■ **Work to complete**
From the line containing "Instruction: Click the Spanner Wrench image" down to the line containing "Where should I" in the records below, reproduce every line exactly, ends included, and omit all others.

Dataset excerpts below:

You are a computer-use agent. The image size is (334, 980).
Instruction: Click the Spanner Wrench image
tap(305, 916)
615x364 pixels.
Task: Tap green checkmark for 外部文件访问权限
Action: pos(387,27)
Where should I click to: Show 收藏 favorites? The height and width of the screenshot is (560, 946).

End of Dataset excerpts.
Dataset excerpts below:

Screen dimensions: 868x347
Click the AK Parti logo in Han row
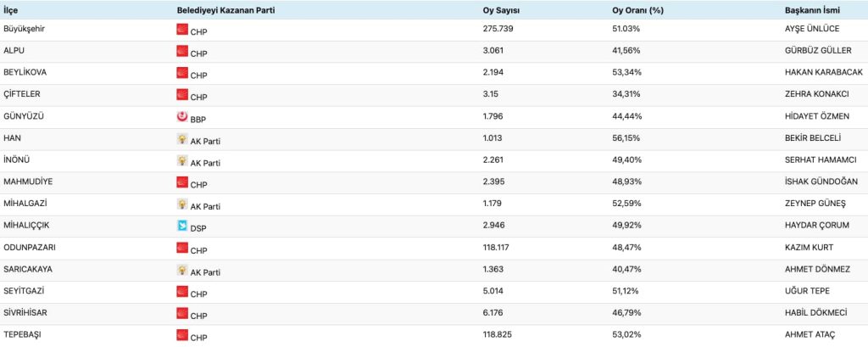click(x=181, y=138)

End of Dataset excerpts.

■ **Task answer**
Instruction: Click the Spanner Wrench image
tap(305, 916)
615x364 pixels.
Task: Tap green checkmark for 外部文件访问权限
Action: pos(387,27)
Where should I click to: Show 收藏 favorites? The height and width of the screenshot is (560, 946).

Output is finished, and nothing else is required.